The paragliding sport has come on leaps and bounds since those days and wings can even be made to do aerobatic manoeuvres such as loops and can travel great distances. The British record is 253km, not bad for something that can be stuffed into a rucksack!

Torfaen and the South Wales valleys are a Mecca for the paragliding sport, with the Blorenge, or Blorens to give it its proper name, the most famous free flying site in Britain with competitions regularly being held there.

Because of its topography the valleys are ideal for flying, consisting of a series of high ridges that wings can be launched from. The wind must be blowing directly at the hill for takeoff and to ridge soar; this is when the wind hits a hill and is directed upward and forms a ‘lift band’ allowing us to stay aloft.
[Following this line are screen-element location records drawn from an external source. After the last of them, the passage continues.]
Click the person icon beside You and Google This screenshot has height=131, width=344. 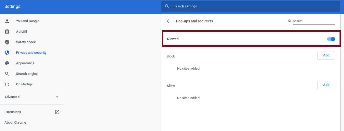[7, 21]
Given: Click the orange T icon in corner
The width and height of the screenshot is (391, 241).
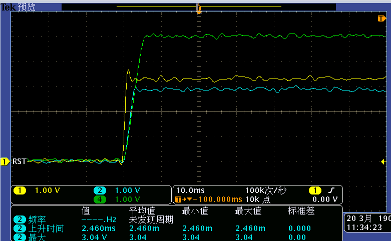Looking at the screenshot, I should 381,18.
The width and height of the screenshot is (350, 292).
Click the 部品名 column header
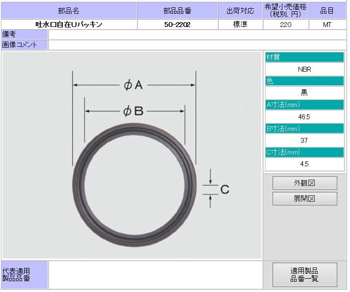(69, 10)
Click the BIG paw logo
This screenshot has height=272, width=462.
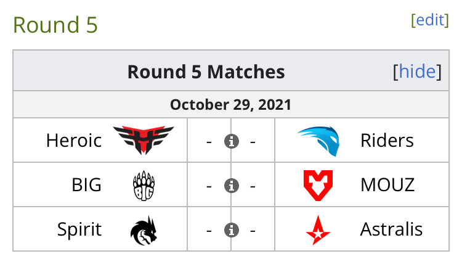144,186
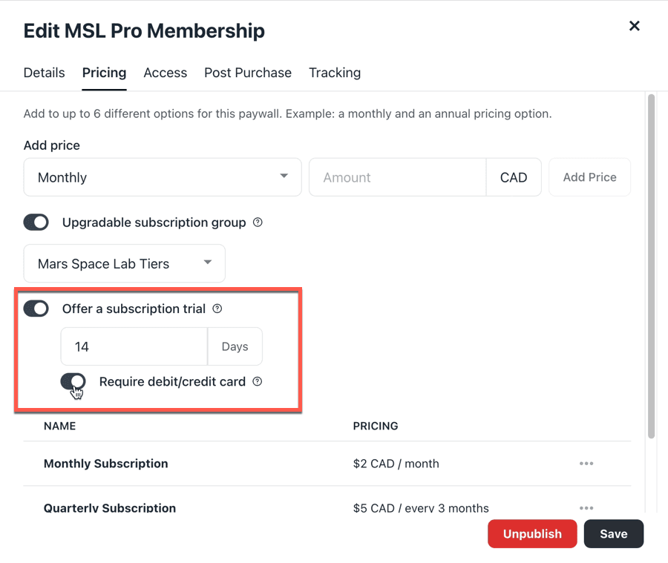Screen dimensions: 668x563
Task: Click the Add Price button
Action: click(589, 177)
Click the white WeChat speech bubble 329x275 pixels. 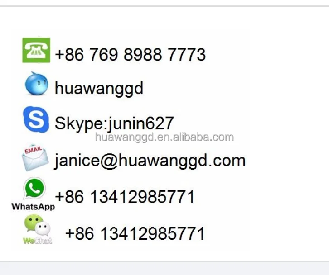pyautogui.click(x=43, y=229)
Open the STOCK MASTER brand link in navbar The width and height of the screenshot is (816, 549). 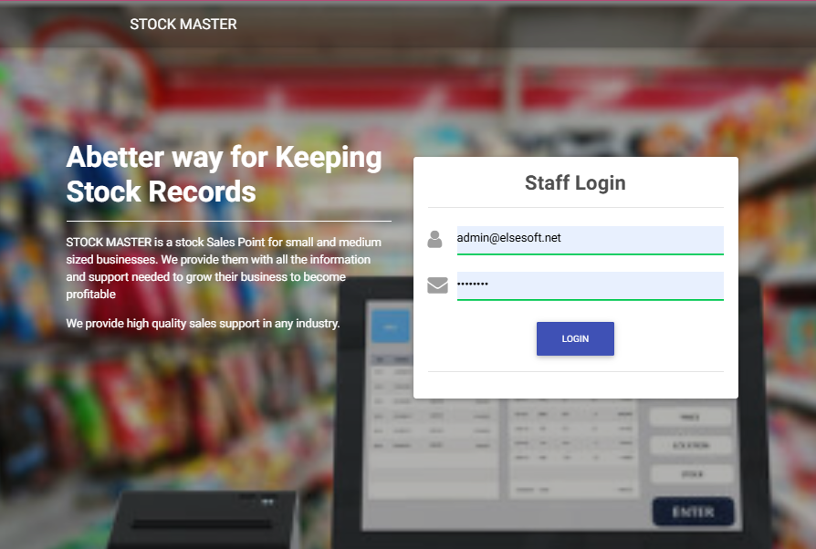click(x=183, y=25)
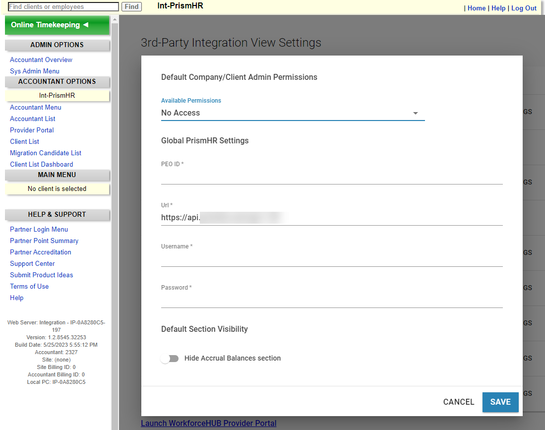Collapse the Online Timekeeping sidebar panel
The image size is (545, 430).
(x=86, y=24)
The other method of gaining height is thermals. This is where the ground is heated by the sun and forms a bubble of warm air that breaks away and rises thousands of feet forming cumulus clouds, a good indicator of lift. This is the way cross country pilots achieve distance by seeking out thermals and gliding from one to another.
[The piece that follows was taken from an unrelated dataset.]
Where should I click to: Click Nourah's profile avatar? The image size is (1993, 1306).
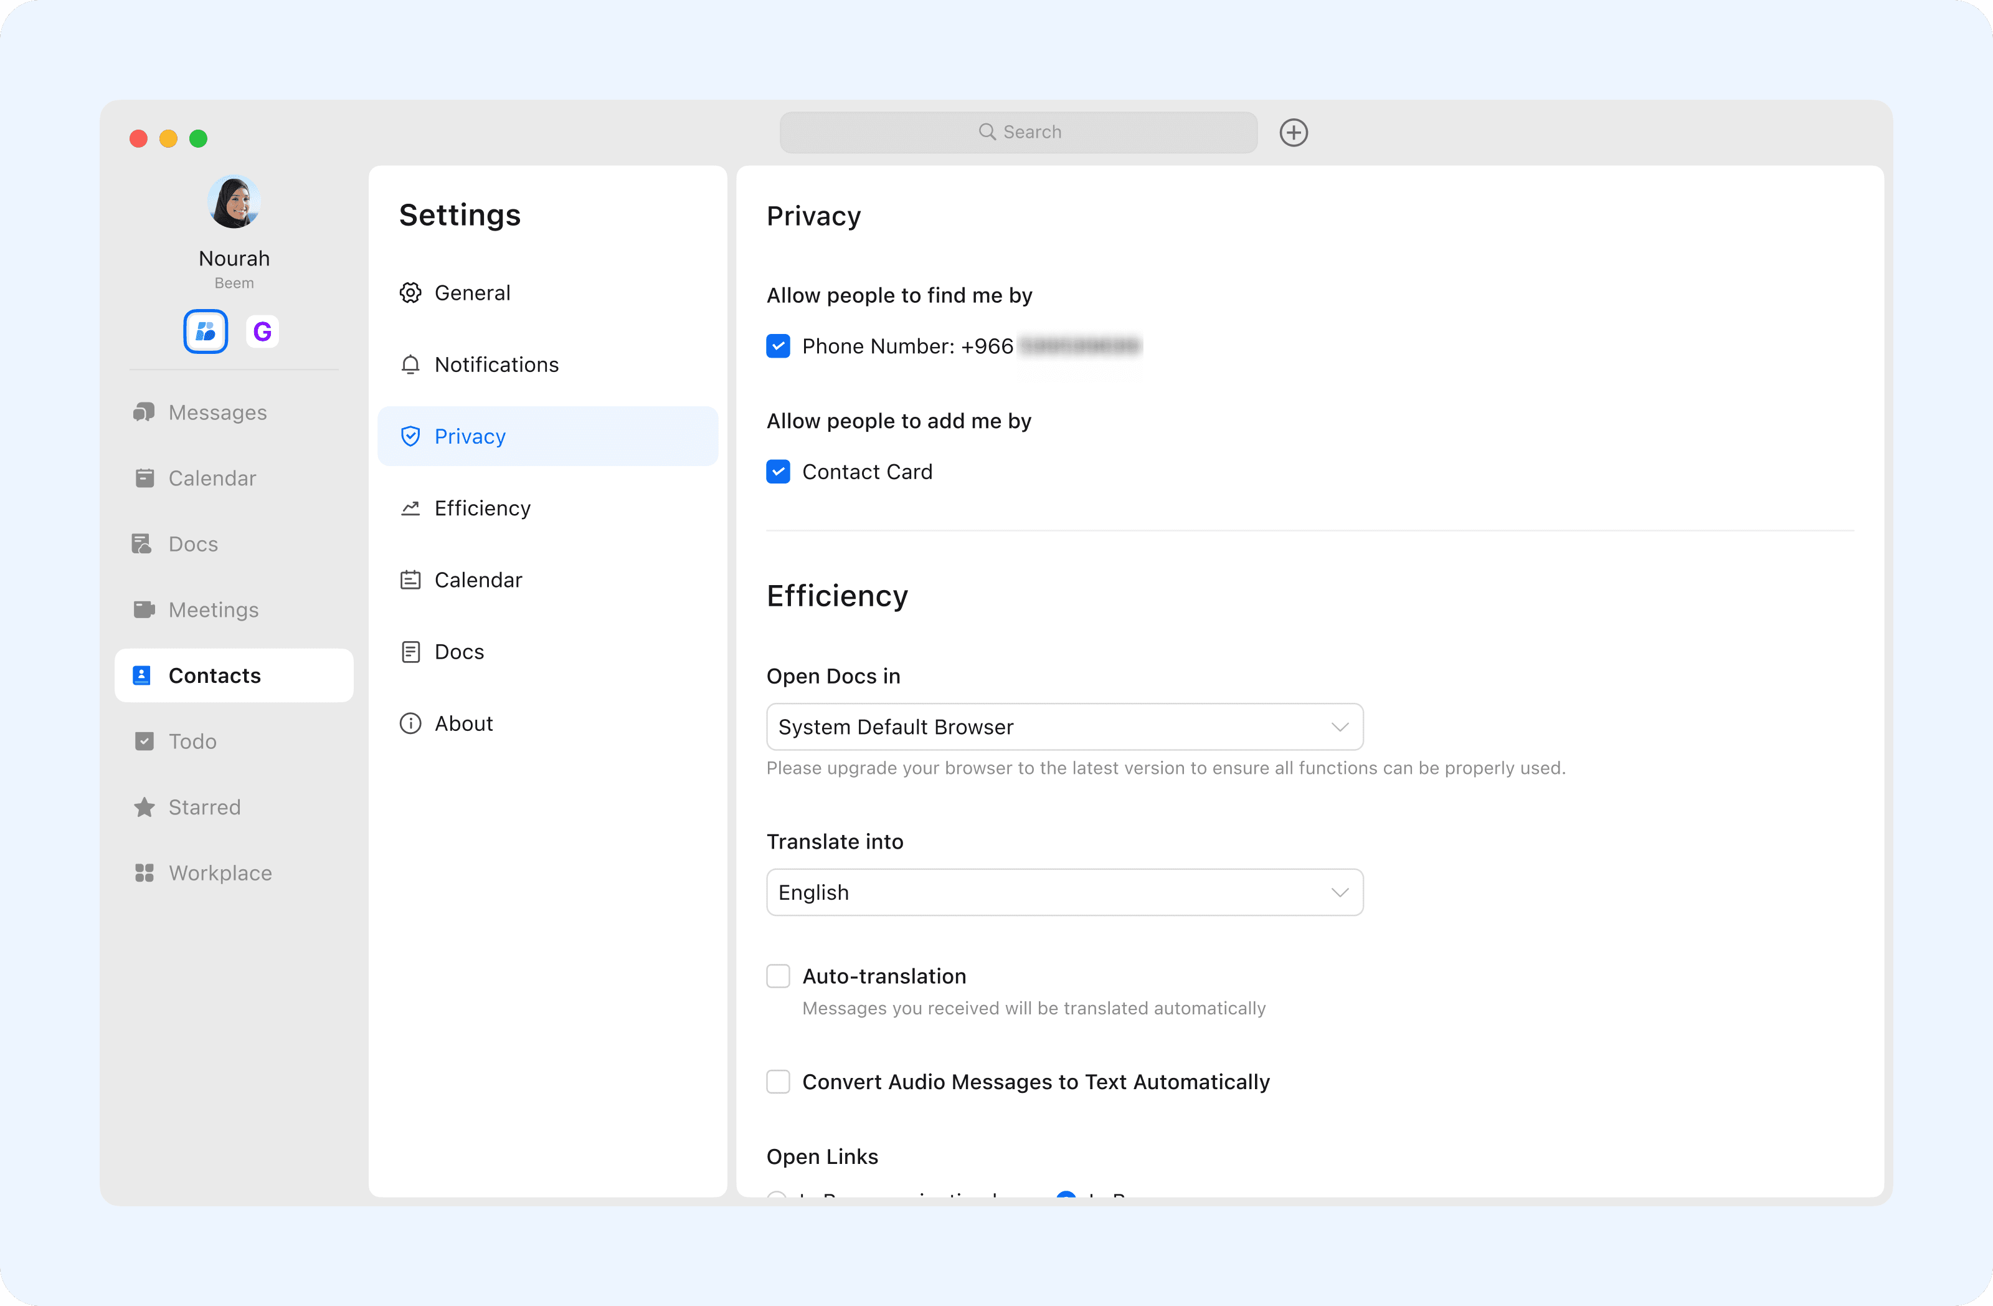tap(234, 202)
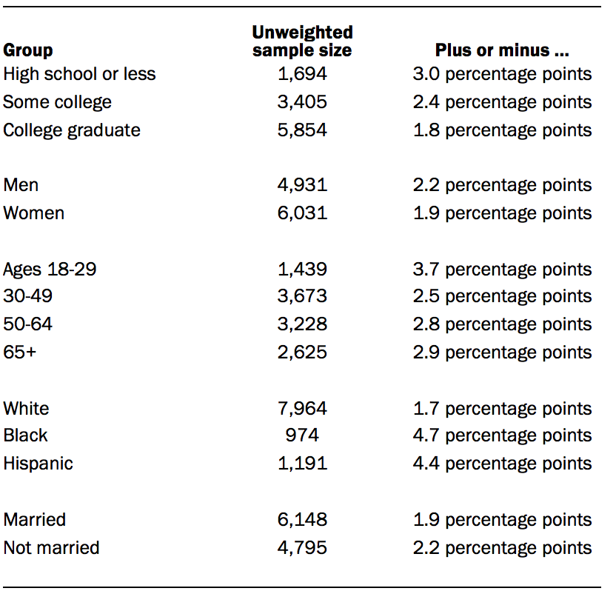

To be this proficient, experience and a good knowledge of meteorological conditions is needed. To tell whether the air is rising or descending a variometer is used. This instrument tells the pilot by a beeping noise what is happening.
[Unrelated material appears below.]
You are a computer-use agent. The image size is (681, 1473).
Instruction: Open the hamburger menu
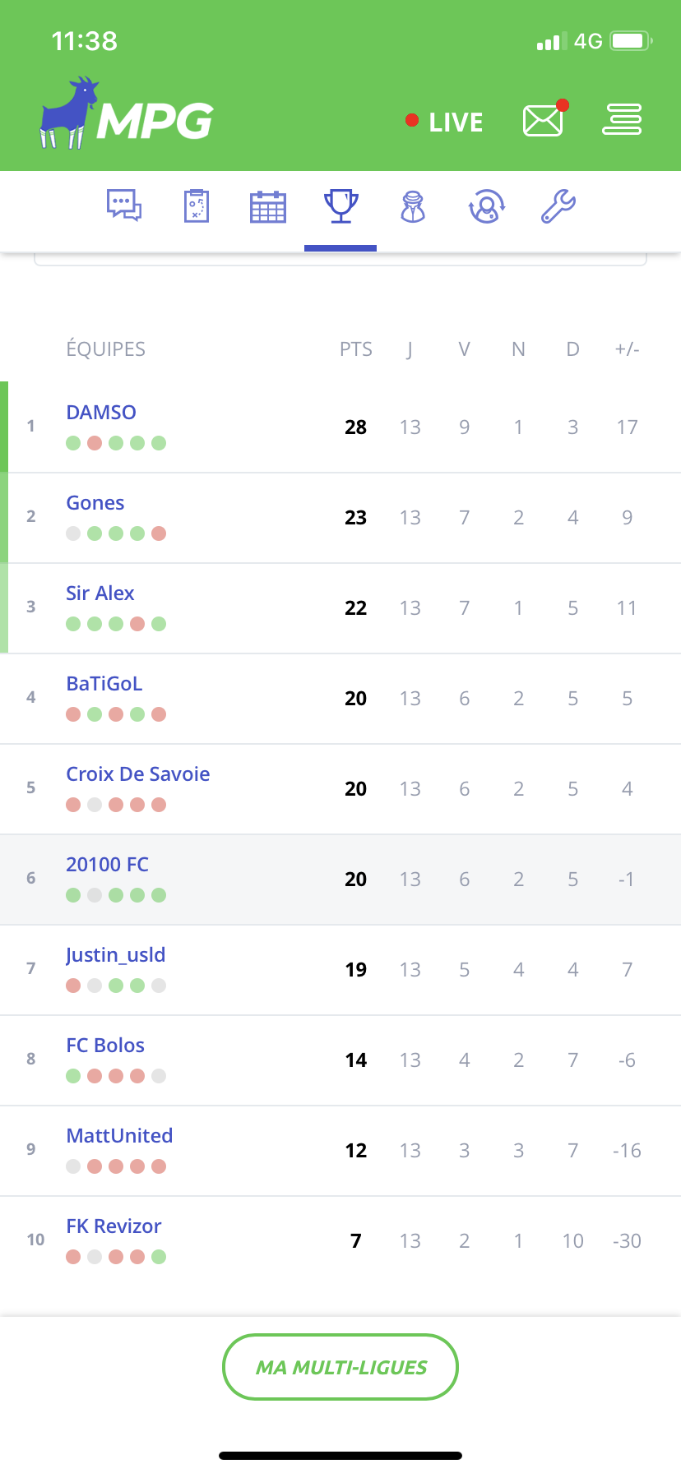[x=622, y=120]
The wind direction dictates where we go to fly, If it’s westerly for instance it’s Merthyr or easterly, Pandy. A favourite site of mine and many others is Rhosili on the Gower. To get 1,000 feet above the beach in smooth sea air is a sublime feeling.

After dreaming of flying since I was a boy, I started paragliding in the early 1990’s, taking a course with Paul Williams of Paraventure Airsports. www.paraventureparagliding.co.uk.

A very good instructor and personal friend. To be balanced, the other school in the area should be mentioned. This is Axis paragliding www.paraglid/e.co.uk, run by Steve Milson, again another excellent instructor and friend.

A course consists of two parts Elementary pilot (EP) and club pilot (CP).  You start by learning to handle the wing on the ground and progress through gentle glides and on to soaring. On average this takes about eight days with a written exam after each part. This then enables you to fly alone but this is not  recommended as there is much more to learn.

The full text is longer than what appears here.